ひっそりと銀行を追われていく行員たち
話はここからだが、銀行の人事部員といえば、エリート中のエリートである。その大学の先輩も、その後、関東地区の郊外店の支店長になって業績を上げ、さらに都内のいわゆる商工店(中堅企業との取引を中心とするそこそこの規模の支店)に栄転し、順調に出世の階段を上がって行った。
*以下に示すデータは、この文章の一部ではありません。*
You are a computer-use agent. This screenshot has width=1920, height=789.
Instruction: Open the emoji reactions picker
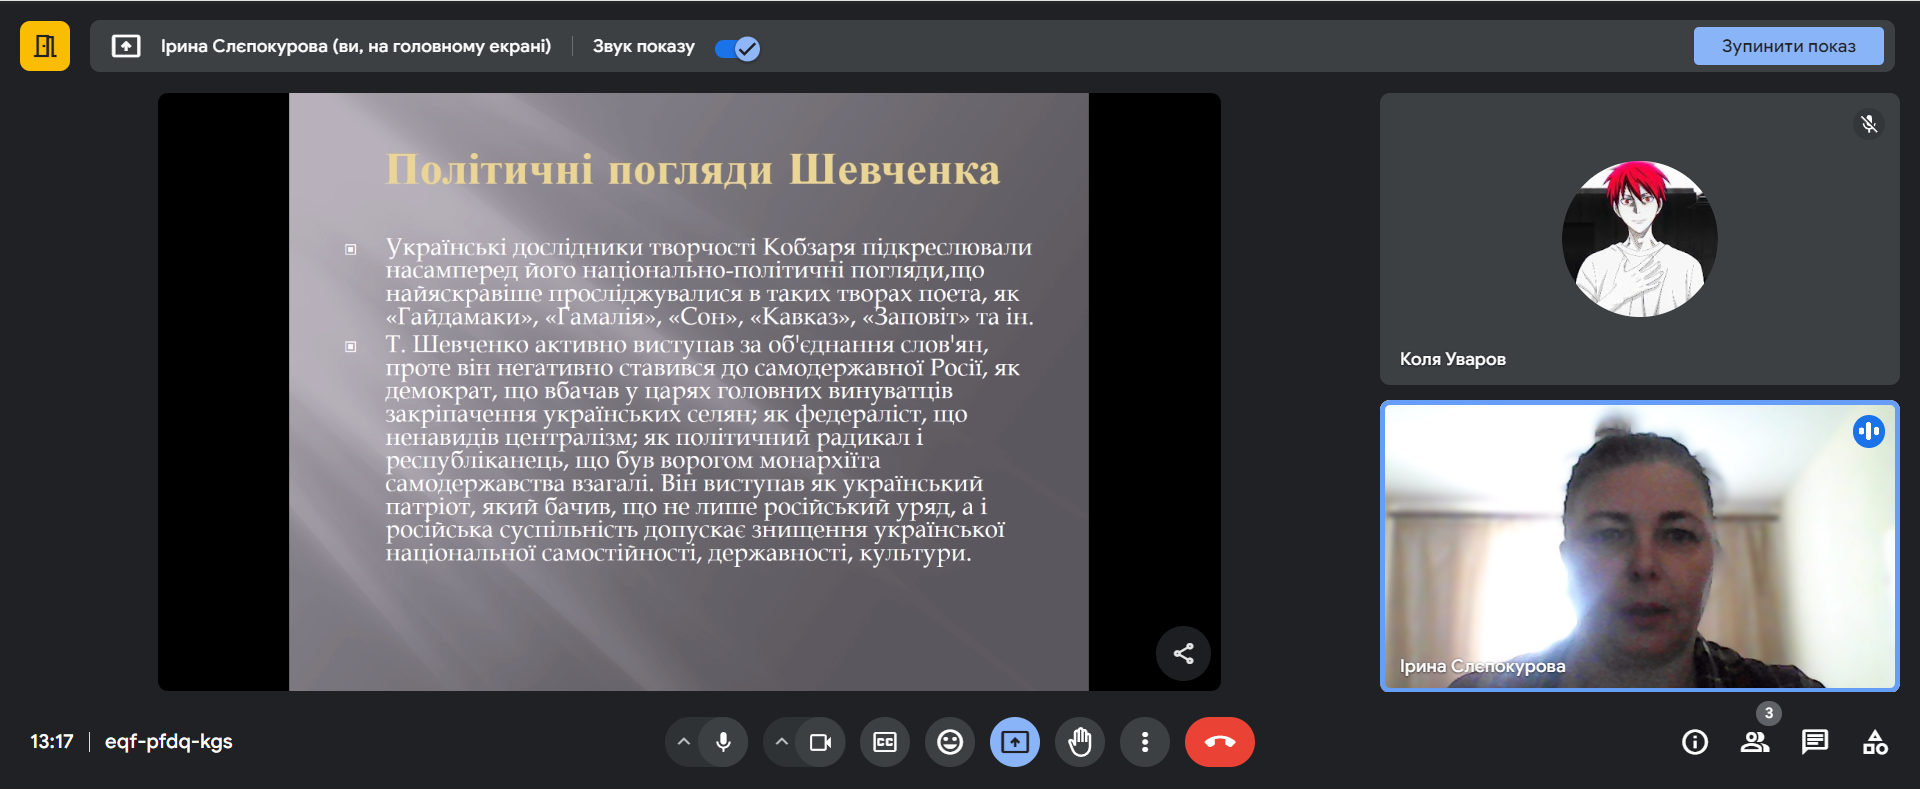[x=950, y=742]

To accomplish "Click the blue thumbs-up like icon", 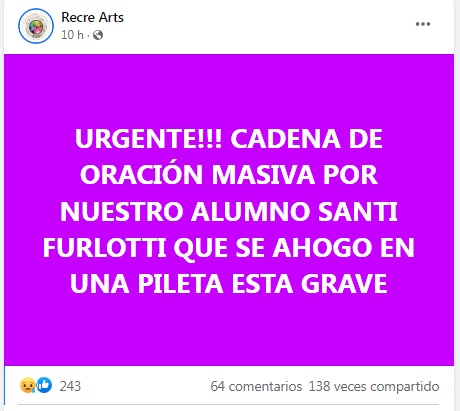I will pyautogui.click(x=44, y=385).
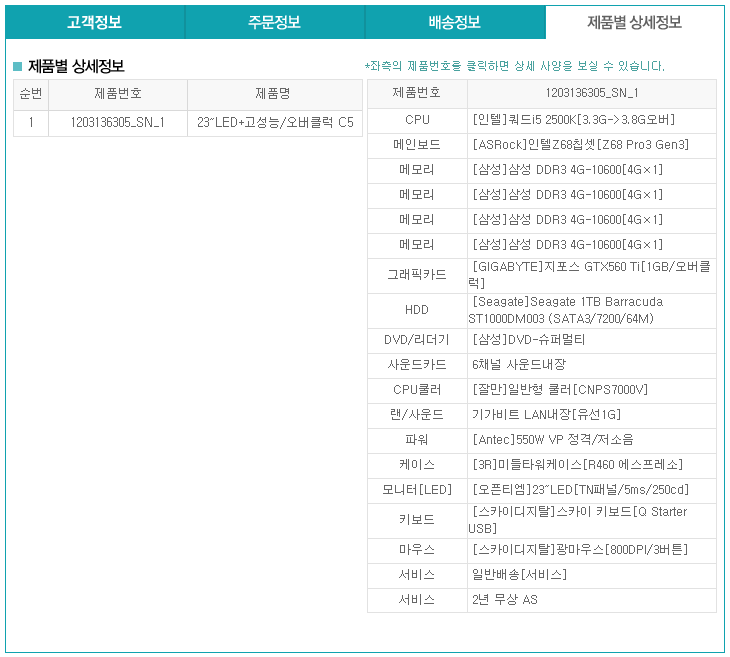Click product number 1203136305_SN_1 in left table
The width and height of the screenshot is (730, 657).
[117, 122]
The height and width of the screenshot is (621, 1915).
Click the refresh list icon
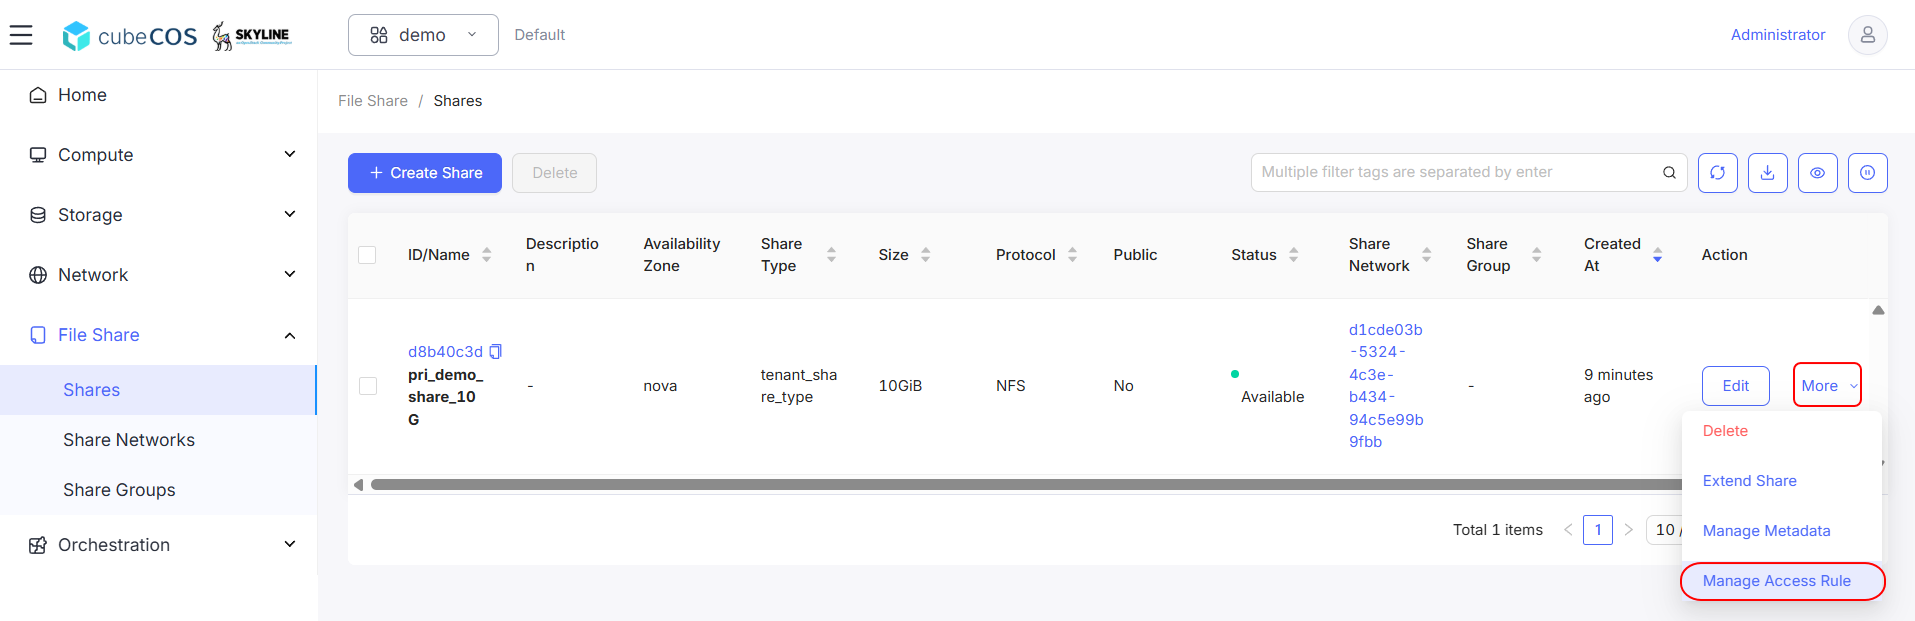pyautogui.click(x=1717, y=173)
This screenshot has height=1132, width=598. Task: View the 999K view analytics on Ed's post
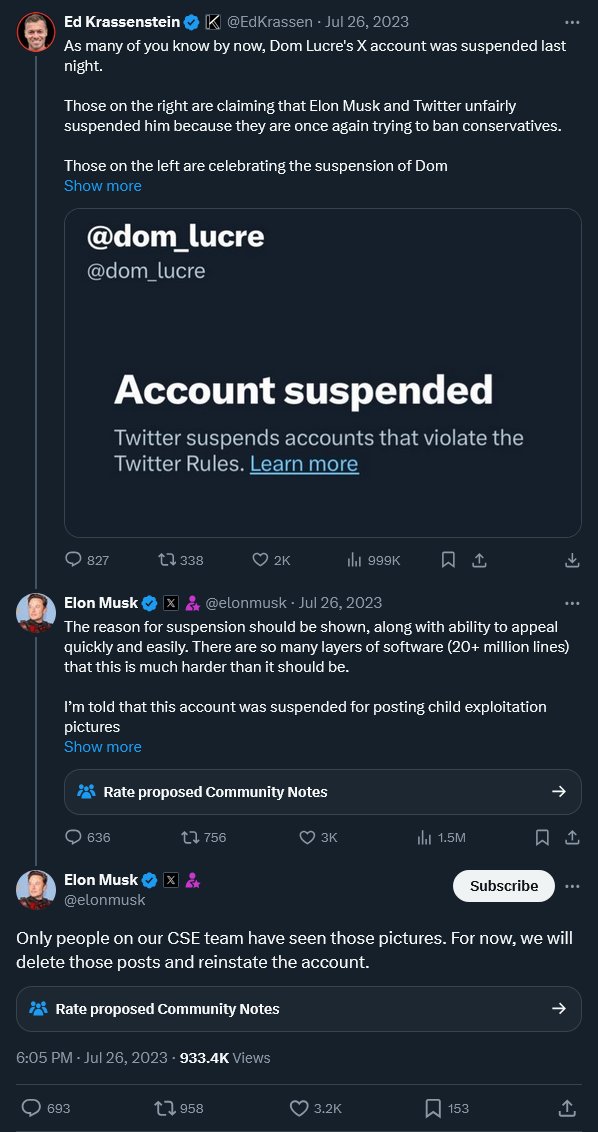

ところがある日、突然、銀行から姿を消したのである。不思議に思って、大学の別の先輩で、人事部にいた人に訊いたら、「彼は郊外店の支店長時代に銀座の女に入れあげて、取引先から借金をして、それを返せなくなったので、取引先が銀行の本部に苦情を言ってきて、懲戒免職になった」という。こちらは唖然となって、「それで、今、どこで何をしているんですか?」と訊くと、「まったく行方不明」ということだった。
彼は、たぶん支店長として毎日数字に追われる生活をしていたとき銀座の女に出会い、嵌ってしまったのだろう。銀行は真面目そうな学生を採用しているので、享楽に免疫がなく、生まれて初めてそういうものに嵌ったりすると、判断力を喪失し、ブレーキが効かなくなる。
筆者は30歳で銀行のロンドン支店に転勤になった。そこで同じ銀行の証券現地法人の副社長で、こちらもエリートだったが、ろくに仕事もせず、交際費を使いまくって高級レストランで飲み食いばかりしている日本人がいた。
彼は自分の行動を正当化するために「国際金融の仕事で、高級レストランで外人と同席したとき、物怖じしたりしないよう、普段から慣れておく必要がある」とうそぶいていた。これまた「はぁ?」である。
そんな馬鹿げたことをするより、マンデート(主幹事)を獲るのが先のはずだ。彼の言い草を聞いて、『徒然草』の中に出てくる、(仏教の)説教師になろうとして、馬で法事に招かれたときに落馬したり、法事の後の宴席で芸ができなかったりしないよう、乗馬や早歌を習い、肝心の経を習わなかった男の話を思い出したものである。
この副社長もその後、東京本部の証券関係の部署の幹部として異動したが、しばらくして姿を消した。女か酒かギャンブルかは知らないが、金遣い癖が直らず、借金で首が回らなくなり、銀行を辞めざるを得なくなったという(懲戒免職かどうかは不明)。